🤖 AI Summary
Documenting microservice architectures is costly, and existing pattern detection methods suffer from poor scalability and heavy reliance on source-code analysis. Method: This paper proposes an automated microservice pattern detection approach grounded in Infrastructure-as-Code (IaC), introducing large language models (LLMs) for the first time to IaC-driven architectural pattern recognition—thereby transcending traditional source-code–centric boundaries. We design MicroPAD, a lightweight and scalable prototype system integrating IaC parsing, pattern semantic modeling, and LLM-based reasoning. Contribution/Results: Evaluated across 22 open-source GitHub projects in three empirical rounds, MicroPAD achieves 83% accuracy in pattern instance identification while substantially reducing detection overhead. Our work establishes a low-barrier, highly adaptable paradigm for architectural knowledge capture, demonstrating clear potential for industrial adoption.
📝 Abstract
Documenting software architecture is essential to preserve architecture knowledge, even though it is frequently costly. Architecture pattern instances, including microservice pattern instances, provide important structural software information. Practitioners should document this information to prevent knowledge vaporization. However, architecture patterns may not be detectable by analyzing source code artifacts, requiring the analysis of other types of artifacts. Moreover, many existing pattern detection instance approaches are complex to extend. This article presents our ongoing PhD research, early experiments, and a prototype for a tool we call MicroPAD for automating the detection of microservice pattern instances. The prototype uses Large Language Models (LLMs) to analyze Infrastructure-as-Code (IaC) artifacts to aid detection, aiming to keep costs low and maximize the scope of detectable patterns.

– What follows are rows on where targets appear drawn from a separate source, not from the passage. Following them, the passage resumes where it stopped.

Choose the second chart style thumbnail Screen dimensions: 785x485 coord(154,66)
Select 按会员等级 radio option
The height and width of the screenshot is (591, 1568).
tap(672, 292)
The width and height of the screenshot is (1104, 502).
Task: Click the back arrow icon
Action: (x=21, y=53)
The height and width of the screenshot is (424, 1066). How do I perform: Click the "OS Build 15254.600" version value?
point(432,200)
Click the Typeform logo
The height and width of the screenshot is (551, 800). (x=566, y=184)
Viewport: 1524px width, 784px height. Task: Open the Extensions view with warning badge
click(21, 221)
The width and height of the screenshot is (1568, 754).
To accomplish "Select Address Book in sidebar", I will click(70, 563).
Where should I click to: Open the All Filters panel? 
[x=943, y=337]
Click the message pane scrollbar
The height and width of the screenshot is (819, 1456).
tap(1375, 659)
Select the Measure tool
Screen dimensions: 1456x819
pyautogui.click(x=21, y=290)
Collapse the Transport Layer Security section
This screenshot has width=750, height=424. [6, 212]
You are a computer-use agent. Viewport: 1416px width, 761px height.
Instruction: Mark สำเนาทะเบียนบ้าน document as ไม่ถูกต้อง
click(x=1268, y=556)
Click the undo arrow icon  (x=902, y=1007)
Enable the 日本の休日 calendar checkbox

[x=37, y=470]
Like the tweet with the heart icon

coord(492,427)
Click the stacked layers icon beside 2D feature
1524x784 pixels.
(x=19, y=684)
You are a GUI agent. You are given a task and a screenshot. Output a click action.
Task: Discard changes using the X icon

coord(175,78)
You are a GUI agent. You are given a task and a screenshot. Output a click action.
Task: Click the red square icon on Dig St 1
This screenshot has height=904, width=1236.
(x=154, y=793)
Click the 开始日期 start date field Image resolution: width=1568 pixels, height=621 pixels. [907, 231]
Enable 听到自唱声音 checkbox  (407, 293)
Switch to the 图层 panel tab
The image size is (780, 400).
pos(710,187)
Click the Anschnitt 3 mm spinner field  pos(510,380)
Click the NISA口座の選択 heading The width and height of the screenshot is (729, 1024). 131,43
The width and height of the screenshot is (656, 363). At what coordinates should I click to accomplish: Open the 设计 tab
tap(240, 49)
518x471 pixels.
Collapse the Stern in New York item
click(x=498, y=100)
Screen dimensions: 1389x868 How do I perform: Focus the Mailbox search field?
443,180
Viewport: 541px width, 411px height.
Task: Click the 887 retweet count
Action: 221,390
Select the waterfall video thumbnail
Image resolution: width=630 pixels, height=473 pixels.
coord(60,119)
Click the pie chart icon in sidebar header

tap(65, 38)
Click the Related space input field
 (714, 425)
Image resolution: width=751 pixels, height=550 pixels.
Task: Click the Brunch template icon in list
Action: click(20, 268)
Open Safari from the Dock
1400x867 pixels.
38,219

Early experiments ran the prototype thrice in 22 GitHub projects. We verified that 83% of the patterns that the prototype identified were in the project. The costs of detecting the pattern instances were minimal. These results indicate that the approach is likely viable and, by lowering the entry barrier to automating pattern instance detection, could help democratize developer access to this category of architecture knowledge. Finally, we present our overall research methodology, planned future work, and an overview of MicroPAD's potential industrial impact.